癌癥的不良預后與腫瘤細胞轉移的能力有關。

在轉移過程中，血液或淋巴管中循環的腫瘤細胞可以粘附并穿過內皮侵入結締組織。大多數與癌癥相關的死亡是由轉移形成引起的。從腫瘤細胞與原發性腫瘤分離開始，到侵入組織，進入血管或淋巴管（內滲），并運輸到遠程部位。

人們普遍認為，腫瘤細胞隨后可以從微血管系統中逃逸（外滲），侵入靶組織并在遠處器官中形成繼發性腫瘤。

因此，在轉移中一個潛在的限速步驟是外滲，該過程涉及腫瘤細胞與內皮細胞的粘附，以及通過內皮細胞單層和基底膜的遷移。黑色素瘤是最具侵襲性的皮膚癌之一，它會侵入皮膚的深層，并有早期轉移的傾向。

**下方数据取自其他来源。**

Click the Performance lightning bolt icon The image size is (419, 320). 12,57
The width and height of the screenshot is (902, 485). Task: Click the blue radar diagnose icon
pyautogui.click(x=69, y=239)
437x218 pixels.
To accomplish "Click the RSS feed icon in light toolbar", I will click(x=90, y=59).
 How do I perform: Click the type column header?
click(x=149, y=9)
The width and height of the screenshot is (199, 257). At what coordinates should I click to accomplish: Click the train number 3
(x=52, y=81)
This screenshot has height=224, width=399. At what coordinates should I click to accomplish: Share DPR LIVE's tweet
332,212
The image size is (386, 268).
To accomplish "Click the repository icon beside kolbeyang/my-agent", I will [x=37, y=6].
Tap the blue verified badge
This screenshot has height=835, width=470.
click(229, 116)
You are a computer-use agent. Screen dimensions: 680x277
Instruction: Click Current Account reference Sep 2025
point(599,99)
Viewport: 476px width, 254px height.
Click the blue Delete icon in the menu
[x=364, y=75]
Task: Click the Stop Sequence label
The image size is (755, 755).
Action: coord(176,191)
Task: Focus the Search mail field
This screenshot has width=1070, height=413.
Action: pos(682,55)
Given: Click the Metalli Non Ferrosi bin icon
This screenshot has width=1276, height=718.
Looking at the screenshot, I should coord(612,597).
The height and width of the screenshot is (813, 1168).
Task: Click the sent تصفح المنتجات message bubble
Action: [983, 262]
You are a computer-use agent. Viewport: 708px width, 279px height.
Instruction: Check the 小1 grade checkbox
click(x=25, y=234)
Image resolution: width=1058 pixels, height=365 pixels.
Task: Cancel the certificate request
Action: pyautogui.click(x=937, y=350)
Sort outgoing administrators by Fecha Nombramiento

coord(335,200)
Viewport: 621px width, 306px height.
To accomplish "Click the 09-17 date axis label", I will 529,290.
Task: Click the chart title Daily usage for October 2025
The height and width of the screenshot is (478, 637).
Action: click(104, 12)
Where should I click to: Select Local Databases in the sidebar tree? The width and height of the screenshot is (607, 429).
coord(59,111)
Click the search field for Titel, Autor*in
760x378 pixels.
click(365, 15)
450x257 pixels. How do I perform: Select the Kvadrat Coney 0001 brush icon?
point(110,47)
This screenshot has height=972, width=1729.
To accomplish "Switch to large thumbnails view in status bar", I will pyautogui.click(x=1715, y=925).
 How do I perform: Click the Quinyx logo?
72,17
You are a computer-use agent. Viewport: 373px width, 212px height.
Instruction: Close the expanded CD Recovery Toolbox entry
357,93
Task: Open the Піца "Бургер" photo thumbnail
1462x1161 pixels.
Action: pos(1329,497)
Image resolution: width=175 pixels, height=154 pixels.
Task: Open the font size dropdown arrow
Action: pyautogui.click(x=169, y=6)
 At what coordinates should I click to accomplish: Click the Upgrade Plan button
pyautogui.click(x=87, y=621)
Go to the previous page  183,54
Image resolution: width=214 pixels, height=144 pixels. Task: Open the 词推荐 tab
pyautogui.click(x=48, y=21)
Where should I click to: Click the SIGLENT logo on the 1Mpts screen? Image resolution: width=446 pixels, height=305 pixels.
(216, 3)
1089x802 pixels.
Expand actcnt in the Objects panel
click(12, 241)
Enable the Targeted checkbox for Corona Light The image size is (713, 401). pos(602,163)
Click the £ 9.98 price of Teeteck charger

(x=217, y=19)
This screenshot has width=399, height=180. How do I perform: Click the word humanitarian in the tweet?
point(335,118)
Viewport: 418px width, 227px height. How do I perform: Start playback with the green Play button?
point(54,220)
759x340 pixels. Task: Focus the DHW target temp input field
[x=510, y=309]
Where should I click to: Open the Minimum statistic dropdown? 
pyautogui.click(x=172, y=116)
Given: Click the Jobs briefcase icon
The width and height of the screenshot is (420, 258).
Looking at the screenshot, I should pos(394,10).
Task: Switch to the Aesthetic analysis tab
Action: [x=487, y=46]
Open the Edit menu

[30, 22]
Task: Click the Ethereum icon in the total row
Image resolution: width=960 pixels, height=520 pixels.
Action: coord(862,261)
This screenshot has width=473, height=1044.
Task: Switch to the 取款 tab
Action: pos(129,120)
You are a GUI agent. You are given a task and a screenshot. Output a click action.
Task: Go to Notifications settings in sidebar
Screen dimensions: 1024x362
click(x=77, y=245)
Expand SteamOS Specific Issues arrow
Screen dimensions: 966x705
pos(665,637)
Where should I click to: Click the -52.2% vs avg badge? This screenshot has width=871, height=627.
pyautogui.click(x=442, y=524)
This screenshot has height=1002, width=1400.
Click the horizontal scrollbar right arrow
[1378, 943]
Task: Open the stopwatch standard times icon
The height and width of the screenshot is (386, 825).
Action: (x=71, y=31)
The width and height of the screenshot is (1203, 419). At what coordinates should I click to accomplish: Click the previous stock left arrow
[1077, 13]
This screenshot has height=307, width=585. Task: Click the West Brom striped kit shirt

為了深入了解黑色素瘤細胞轉移的機制，本文介紹了一種利用Cellix VenaFlux平臺研究生理剪切流條件下黑色素瘤同基因模型中不同細胞粘附情況的應用實例。

二、實驗方法

1. 細胞收獲

黑色素瘤細胞系（1205-Lu、WM793、WM793-P1和WM793-P2）和綠色熒光蛋白標記的黑色素瘤細胞系GFP-1205Lu維持在含有GlutaMAX（Invitrogen）的DMEM中，輔以10%胎牛血清、100 U/ml青霉素、100 μg/ml 鏈霉素和 4 μg/ml 胰島素。人臍靜脈內皮細胞系 (HUVEC) 維持在含有1g/L葡萄糖 (Invitrogen)、補充有10%胎牛血清、5 ml/L慶大霉素和10 ml/L兩性霉素B溶液的DMEM中。

2. Vena8 Fluoro+ 生物芯片涂層

Vena8 Fluoro+生物芯片（400μm寬，100μm深）在涂上BSA (10 μg/ml)阻斷非特異性結合之前，在4°C的潮濕條件下用rhICAM-1(10 μg/ml)、rhVCAM-1(10 μg/ml) 或纖連蛋白(20 μg/ml)包被過夜。兩個額外的通道在室溫下用BSA涂敷兩小時。在剪切實驗之前，所有通道都用培養基洗滌三次。

3.VenaEC 生物芯片培養程序

將VenaEC生物芯片置于35 mm培養皿中（面積 9.61 cm^2）并在細胞接種前進行紫外線消毒20分鐘。將HUVEC細胞以75,000個細胞/cm^2 的密度接種在生物芯片上，并使其融合48小時。組裝的生物芯片（微通道600μm 寬，120μm深）在10 dyne/cm^2的剪切應力下預處理10分鐘，然后在0.5 dyne/cm^2 的剪切應力下預處理10分鐘。

4.附著力曲線和圖像捕獲

將黑色素瘤細胞系1205Lu、WM793、WM793-P1和WM793-P2（濃度5 x 10^6個細胞/ml）在 (A) 0.5 dyne/cm^2 的限定剪切應力下注入涂層通道，持續時間為 5 min（累積測定）或 (B) 5、2 和 0.5 dyne/cm^2 的遞減梯度剪切應力，持續時間為 2 min/剪切應力。使用Cellix的VenaFlux分析軟件捕獲圖像并使用Image Pro Premier軟件進行分析。從四個實驗中獲得數據并導出到Excel中以進行進一步分析。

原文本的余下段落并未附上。